You’re away on vacation eight days and you’re up eight pounds? How does that happen?

But I know exactly how it happens, how it’s been happening for years. I’ve had a love-hate relationship with food since I was a teen. At a formative time, I learned to cope with stress, disappointment, even excitement by stuffing myself with food. Beginning in high school, my type-A determination, troublesome strength, and misdirected resolve all found solace in a binge-purge cycle that consumed my afternoons. Not sure how to deal with new and unfamiliar emotions, I pushed them down and away with soda crackers dipped in raspberry jam. I used saltines and simple sugars to nurture and sustain me, comfort and soothe, celebrate and grieve, and before the end of my sophomore year, I was in the throes of an eating disorder. I knew intuitively that food wasn’t the answer, but I didn’t know what else to do. And rather than grasp at straws, I grabbed at food. What started as a teenaged stumble on the road to emotional maturity became a decades-long coping mechanism for the vagaries of life.

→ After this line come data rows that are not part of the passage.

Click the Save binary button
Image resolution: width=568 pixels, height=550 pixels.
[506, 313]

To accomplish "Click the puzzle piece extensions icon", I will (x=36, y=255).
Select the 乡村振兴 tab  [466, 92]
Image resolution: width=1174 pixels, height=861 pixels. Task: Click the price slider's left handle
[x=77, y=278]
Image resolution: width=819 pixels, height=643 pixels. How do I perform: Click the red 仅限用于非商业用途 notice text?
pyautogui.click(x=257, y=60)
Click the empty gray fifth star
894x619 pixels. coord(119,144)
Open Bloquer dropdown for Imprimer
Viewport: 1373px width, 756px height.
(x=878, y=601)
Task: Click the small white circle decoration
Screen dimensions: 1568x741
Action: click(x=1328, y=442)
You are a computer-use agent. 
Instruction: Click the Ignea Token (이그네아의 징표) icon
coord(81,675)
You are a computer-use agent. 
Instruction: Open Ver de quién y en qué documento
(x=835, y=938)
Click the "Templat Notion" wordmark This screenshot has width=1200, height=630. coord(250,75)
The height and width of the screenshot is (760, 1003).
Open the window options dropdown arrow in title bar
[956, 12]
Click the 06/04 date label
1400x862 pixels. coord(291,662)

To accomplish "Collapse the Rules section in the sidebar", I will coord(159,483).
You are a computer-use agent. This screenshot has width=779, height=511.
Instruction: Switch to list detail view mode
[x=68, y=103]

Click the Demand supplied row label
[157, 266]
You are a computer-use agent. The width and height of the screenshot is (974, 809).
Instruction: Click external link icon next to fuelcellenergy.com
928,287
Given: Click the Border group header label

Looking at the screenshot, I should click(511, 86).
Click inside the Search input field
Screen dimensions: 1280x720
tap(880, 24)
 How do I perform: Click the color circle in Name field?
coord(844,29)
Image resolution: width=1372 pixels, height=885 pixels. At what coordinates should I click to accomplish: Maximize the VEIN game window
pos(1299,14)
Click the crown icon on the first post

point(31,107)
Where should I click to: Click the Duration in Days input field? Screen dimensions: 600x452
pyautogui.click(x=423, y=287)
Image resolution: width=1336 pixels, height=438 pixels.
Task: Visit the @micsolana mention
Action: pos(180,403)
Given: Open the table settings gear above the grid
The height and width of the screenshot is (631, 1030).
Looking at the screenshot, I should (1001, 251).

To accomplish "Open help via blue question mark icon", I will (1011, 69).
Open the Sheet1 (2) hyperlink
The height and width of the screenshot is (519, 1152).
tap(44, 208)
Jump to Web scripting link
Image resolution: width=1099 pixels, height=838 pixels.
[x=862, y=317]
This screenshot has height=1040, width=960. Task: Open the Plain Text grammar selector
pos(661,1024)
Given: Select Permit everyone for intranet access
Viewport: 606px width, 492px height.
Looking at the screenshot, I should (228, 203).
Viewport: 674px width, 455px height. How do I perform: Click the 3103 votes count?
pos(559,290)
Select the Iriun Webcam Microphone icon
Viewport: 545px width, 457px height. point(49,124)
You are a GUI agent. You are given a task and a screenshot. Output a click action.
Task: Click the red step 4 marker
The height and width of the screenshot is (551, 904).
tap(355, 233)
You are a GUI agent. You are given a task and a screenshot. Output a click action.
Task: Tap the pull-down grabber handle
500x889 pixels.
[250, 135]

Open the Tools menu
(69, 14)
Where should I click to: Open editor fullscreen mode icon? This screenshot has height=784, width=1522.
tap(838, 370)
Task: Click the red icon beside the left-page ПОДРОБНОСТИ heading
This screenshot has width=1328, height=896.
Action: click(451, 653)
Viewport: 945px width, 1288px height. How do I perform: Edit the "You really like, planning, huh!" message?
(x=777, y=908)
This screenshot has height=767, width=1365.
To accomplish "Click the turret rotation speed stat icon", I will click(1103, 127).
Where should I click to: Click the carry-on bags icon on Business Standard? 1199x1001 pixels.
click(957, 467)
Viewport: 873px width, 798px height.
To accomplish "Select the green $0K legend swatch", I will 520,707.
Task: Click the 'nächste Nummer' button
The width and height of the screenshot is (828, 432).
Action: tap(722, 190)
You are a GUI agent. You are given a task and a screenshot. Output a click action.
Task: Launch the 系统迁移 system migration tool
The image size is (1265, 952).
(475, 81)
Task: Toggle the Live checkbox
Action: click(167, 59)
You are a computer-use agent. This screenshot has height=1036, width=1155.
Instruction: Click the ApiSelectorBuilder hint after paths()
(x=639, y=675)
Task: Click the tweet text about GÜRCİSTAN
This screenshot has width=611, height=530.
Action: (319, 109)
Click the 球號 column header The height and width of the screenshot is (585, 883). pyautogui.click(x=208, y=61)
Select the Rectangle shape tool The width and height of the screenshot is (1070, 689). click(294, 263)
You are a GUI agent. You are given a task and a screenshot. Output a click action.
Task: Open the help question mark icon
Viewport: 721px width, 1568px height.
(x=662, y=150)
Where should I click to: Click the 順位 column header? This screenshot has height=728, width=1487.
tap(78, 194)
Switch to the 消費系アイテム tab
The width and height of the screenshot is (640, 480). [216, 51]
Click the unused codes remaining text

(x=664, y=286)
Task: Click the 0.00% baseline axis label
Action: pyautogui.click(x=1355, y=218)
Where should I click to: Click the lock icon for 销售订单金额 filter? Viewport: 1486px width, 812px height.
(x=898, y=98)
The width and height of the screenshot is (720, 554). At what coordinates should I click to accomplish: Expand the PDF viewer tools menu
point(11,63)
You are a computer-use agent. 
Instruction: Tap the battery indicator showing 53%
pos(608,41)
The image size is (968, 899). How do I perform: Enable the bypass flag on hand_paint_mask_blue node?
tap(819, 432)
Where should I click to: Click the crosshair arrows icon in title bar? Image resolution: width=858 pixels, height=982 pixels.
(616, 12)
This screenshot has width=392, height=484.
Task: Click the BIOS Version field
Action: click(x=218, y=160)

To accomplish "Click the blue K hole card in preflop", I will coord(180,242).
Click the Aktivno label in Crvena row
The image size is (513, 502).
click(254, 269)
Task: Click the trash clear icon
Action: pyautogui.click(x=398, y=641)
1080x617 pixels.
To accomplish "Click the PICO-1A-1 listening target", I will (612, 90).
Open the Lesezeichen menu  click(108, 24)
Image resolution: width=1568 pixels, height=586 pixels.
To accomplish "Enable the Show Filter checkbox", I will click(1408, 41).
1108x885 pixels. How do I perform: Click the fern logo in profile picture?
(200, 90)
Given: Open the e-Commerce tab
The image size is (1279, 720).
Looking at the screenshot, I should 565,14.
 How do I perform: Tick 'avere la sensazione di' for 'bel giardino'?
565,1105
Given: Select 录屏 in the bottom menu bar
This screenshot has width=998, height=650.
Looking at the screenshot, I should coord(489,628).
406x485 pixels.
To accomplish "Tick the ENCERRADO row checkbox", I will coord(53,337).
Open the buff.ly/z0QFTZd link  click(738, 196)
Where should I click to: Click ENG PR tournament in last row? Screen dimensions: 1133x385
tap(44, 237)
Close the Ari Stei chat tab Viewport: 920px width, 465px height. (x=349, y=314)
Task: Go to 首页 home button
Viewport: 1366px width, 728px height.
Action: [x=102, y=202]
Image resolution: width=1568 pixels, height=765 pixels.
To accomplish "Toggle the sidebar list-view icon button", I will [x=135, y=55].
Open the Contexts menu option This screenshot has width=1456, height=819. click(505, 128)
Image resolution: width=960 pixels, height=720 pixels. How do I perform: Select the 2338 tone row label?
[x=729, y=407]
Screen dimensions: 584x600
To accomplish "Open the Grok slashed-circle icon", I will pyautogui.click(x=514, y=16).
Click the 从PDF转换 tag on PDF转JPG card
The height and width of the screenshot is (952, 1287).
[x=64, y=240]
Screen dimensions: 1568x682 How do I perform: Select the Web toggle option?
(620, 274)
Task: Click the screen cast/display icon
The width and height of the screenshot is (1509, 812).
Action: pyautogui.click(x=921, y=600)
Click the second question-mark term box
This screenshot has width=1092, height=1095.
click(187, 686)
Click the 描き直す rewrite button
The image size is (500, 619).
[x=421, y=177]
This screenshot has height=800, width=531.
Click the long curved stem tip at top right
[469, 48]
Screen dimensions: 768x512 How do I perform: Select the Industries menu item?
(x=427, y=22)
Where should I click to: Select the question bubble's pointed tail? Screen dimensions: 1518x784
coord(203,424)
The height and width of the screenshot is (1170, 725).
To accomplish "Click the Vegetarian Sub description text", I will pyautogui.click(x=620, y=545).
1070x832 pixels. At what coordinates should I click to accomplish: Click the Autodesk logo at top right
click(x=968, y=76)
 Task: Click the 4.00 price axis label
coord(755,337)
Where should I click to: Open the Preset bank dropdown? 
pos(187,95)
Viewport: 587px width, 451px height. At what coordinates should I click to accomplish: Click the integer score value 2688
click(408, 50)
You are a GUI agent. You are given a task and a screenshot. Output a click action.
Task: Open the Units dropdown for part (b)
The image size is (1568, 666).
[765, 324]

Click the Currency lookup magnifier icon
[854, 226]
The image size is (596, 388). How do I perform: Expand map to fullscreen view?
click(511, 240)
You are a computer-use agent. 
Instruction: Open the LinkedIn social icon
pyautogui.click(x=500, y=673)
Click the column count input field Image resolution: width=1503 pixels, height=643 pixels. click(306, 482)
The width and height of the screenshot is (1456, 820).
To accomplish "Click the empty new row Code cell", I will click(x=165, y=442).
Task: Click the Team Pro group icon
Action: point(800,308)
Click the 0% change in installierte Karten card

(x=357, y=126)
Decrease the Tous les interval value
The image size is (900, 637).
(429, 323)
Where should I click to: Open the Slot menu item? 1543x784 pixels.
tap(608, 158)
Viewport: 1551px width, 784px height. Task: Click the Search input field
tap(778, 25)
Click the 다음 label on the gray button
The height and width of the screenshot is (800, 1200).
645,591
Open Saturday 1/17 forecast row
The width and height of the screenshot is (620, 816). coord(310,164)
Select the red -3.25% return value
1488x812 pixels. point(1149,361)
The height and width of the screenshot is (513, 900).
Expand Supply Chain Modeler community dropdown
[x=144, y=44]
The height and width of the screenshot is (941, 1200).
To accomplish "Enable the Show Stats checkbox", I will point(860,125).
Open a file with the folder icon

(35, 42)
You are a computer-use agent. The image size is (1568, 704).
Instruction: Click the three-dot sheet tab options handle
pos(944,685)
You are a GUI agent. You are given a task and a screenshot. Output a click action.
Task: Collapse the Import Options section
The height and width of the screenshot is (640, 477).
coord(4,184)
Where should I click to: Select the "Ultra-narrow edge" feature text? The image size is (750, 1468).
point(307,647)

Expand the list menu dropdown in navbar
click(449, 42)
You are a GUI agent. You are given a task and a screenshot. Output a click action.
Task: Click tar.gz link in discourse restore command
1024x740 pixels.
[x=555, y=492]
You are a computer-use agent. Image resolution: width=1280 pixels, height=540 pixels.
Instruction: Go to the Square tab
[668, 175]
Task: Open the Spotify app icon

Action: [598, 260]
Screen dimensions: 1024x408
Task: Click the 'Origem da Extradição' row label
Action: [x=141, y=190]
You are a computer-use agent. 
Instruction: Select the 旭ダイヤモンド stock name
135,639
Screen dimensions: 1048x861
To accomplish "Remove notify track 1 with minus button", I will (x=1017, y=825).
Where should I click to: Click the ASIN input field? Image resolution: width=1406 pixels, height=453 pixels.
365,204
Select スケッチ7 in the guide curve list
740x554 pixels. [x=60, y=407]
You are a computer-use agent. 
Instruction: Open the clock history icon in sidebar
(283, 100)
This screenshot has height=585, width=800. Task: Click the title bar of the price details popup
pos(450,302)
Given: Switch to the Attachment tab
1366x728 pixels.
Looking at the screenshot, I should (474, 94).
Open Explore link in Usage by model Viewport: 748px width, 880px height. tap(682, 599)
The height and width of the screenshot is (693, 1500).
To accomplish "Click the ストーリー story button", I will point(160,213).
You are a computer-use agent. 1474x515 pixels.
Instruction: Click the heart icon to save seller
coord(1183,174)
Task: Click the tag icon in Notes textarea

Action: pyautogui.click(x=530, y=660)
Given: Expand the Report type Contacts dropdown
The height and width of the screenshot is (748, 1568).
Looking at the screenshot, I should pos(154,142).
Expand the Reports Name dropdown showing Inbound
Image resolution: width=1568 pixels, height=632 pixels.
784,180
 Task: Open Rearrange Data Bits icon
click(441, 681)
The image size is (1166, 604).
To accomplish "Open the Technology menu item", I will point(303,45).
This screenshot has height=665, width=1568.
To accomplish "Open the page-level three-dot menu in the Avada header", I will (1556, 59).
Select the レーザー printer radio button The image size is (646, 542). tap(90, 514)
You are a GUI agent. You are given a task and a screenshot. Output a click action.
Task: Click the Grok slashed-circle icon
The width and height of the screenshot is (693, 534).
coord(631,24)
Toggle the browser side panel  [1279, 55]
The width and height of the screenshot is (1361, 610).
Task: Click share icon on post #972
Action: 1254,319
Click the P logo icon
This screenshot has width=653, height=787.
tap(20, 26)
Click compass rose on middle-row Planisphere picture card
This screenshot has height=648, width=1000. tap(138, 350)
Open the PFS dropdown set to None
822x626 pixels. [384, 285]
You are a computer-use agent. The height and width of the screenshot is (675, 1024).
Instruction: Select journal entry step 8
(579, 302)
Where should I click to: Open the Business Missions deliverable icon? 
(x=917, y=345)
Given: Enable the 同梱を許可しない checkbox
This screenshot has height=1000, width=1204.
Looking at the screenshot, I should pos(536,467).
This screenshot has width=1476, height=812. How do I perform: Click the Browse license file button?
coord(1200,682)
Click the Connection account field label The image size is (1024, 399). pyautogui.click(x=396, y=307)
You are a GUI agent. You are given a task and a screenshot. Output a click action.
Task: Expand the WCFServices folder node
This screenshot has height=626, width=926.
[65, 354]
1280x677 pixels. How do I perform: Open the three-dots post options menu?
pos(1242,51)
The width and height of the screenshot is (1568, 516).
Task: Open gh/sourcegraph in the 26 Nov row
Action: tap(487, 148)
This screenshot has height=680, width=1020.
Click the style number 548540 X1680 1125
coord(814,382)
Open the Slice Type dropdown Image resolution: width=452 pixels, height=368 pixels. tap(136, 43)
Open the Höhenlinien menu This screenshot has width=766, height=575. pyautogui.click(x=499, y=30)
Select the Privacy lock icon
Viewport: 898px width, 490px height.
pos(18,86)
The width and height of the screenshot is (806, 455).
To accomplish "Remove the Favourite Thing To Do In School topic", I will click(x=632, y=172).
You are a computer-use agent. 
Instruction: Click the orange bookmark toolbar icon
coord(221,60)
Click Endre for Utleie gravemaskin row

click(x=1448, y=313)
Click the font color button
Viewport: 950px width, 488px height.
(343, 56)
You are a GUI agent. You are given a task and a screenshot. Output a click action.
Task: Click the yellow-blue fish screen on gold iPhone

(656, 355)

I’m no longer that lost and confused teenager, but I still struggle with days that don’t go well, challenging afternoons, and times of sadness. My insecurities and sense of unworthiness too often define me and food can soften the blow. Simple sugars can take away the sting.

I’ve also learned to turn to food on days that do go well, at times of special accomplishment, also moments of great joy. Those same simple sugars and savory carbs can provide a quiet moment of pleasure and celebration.

And then I get back from an eight-day vacation, a wonderful time away with family, step on the scale, and all those feelings of frustration and disgust, shame and contempt come flooding back.